Using Cq-Cq plots, we estimated the changes in expression ratio for both calcium channel genes relative to β-actin (Fig. 4B).The data were more tightly clustered than for our ANF results, indicating that the changes in gene expression are smaller and potentially more problematic to discern from noise that may arise from the various processes during the qPCR setup and experimentation. Even so, the Cq-Cq plot of CACNA1G still revealed a generally lower set of Cq data for the PE-treated group than for the control. After applying the efficiency factor, we determined that the expression of CACNA1G was enhanced by PE regardless of the fit routine, with one exception (Fig. 4D).The exception comes from the sample which showed the highest Cq values, and therefore smallest amount of DNA. Using Grubb’s test, the independent-fit of this sample (solid circle, Fig. 4D), was determined to be significantly smaller than the other three samples. Remarkably, even with the low DNA concentration, the relative change in gene expression level determine from the constrained-fit for this sample was consistent with that for the other four samples. Moreover, spread in the relative gene expression values was smaller for the constrained-fit (1.77 - 4.37x relative to control) vs. the independent-fit (0.39 - 9.55x relative to control) results. The change in CACNA1G expression is consistent with previous reports.see17

The results for CACNA1C were even tighter that any difference was very difficult to visually determine even in with the Cq-Cq plots (Fig. 4B). In the insets for this plot, the independent (upper inset), and constrained (lower inset) fits for the first two pair of samples (squares and circles), are shown to visually describe how the two methods can result in different conclusions. Notably, the independent-fits are more variable. As shown in Figure 4D, the poorest sample (solid circle) resulted in a poorly estimated 42331-fold increase in the relative expression of CACNA1C. Grubb’s test indicates that this sample is an outlier compared with the other three samples. In contrast, the constrained-fit appeared to describe the data with a greater consistence, even for the poorest sample, estimating it at 2.1-fold times the control. Overall, PE appeared to increase the expression of CACNA1C by 100%, as determined by both fitting methods, consistent with previous reports.12,15

Taken together, our method was effective in discerning small (~2-fold) changes in gene expression for low-expression of ion channel genes. Even with problematic data, the constrained-fit routine gave tighter and more consistent results compared with independent fits. More importantly, the use of our dilution-replicate design not only allowed us to evaluate the quality of each qPCR reaction (via consistency in the standard curve and the Cq-Cq plots), but also to effectively estimate the reaction efficiency using only three dilution points and constraining the fits.

Discussion

Real-time PCR is a highly-sensitive and popular approach to quantifying gene expression. Yet this sensitivity is also its shortcoming. To minimize variations in qPCR results, a consortium of researchers developed the MIQE guidelines detailing how experiments should be performed and documented.1 However, adherence to all aspects of the guidelines can be limited by cost and practicality, and may not always improve the results. The new experimental design in our study addresses these limitations. Specifically, rather than performing identical technical replicates and constructing independent sample standard curves, our design proposes the use of dilution-replicates which are not only used to construct standard curves but also used to estimate gene expression levels, thus not only improves the robustness of the results but also requires fewer reactions than the traditional approach, thereby reducing costs. Because the PCR efficiency (E) and initial gene quantity are measured for every test sample, we can either analyze each independently or collectively (i.e., PCR efficiency can be either variable or constant between samples). This experimental design strategy helps to minimize the effects of sample noise from technical variance and identify problematic results, and should be used in conjunction with the MIQE guidelines.

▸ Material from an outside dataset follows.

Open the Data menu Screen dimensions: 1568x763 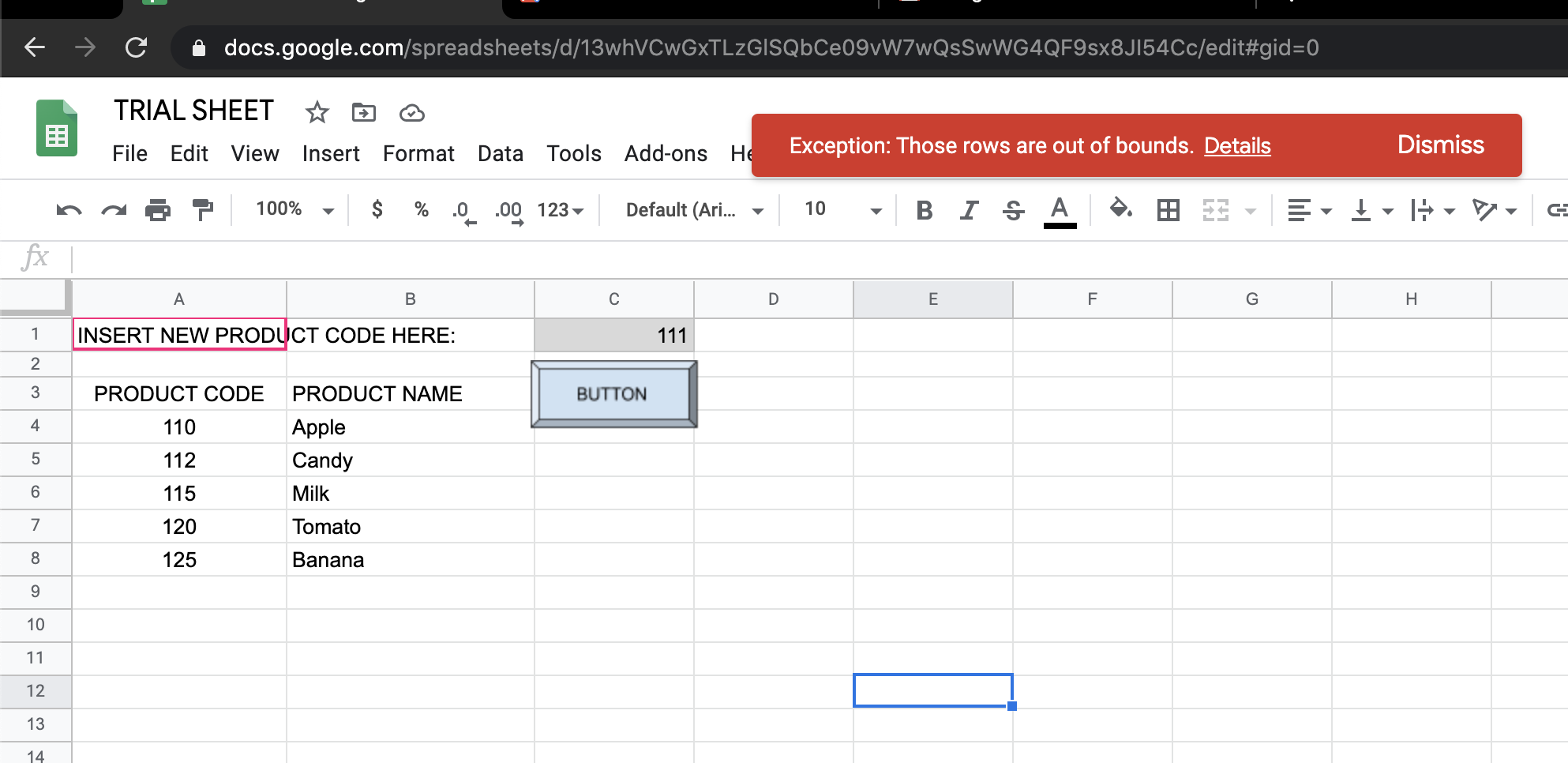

Technical noise (e.g., pipetting errors, differences between plates, noise in qPCR system, time of day, etc.) alone can amount to substantial variations in the results. In a study where only a single source of DNA template was used, Cq values from intra-run and inter-run reactions were found to vary by up to 0.367 units and 0.395, respectively, and PCR efficiency (E) estimates by up to 0.03 units.18 Understandably, this means more replications of the experiment should be performed to lower the variation until a stable mean Cq and PCR efficiency (E) can be determined. However, the traditional method of using 2–3 replicates of a sample (and standard curves) can be impractical and costly when a large number of genes are examined. Because the largest variation in PCR efficiency (E) comes from the differences in samples, how the samples are prepared, and the quality of the preparation, it is more reliable to estimate PCR efficiency (E) from as many independent standard curves as possible.

To devise a practical approach that maximizes the use of all samples in a qPCR study, we focused on the qPCR steps in estimating PCR efficiency (E) and Cq values from all samples. Our dilution-replicate design strategy determines E from all the samples, so more samples lead to more accurate estimate of PCR efficiency (E). Furthermore, whereas the traditional design strategy requires that all sample Cq values lie within the linear dynamic range of the independent sample standard curve, the dilution-replicate design strategy provides a dynamic range for each sample due to its own standard curve. Specifically, if a Cq value determined from the traditional design method lies outside the linear dynamic range of a standard curve, the qPCR must be redone using a different dilution. In contrast, because the dilution-replicate design method determines Cq values at multiple dilutions of each sample, there is a lower chance that none of the Cq values overlaps with that of other samples. Moreover, even if there is no overlap in the sample Cq values, the consistency in PCR efficiency (E) can still be evaluated by comparing the standard curves between samples.

As a rule of thumb, we recommend first estimating the lowest suitable dilution by running a standard 30-cycle PCR on the highest expressing gene in the study (usually the reference gene). The amplicon band should be a very high intensity sharp band on an agarose gel, but not saturated. For the qPCR reactions, this value should be the starting point and serial dilutions be applied accordingly such as 5 or 10, ensuring that the reaction does not prematurely saturate for any of the genes. For more dilution points, such as 5 that is used in the tradition standard curve, 2- to 5-fold serial dilutions have been used. We emphasize that in contrast to the traditional qPCR experimental design, our dilution-replicate design does not require sample Cq values to overlap. Instead, the consistency in PCR efficiency is determined by examination of each sample standard curve.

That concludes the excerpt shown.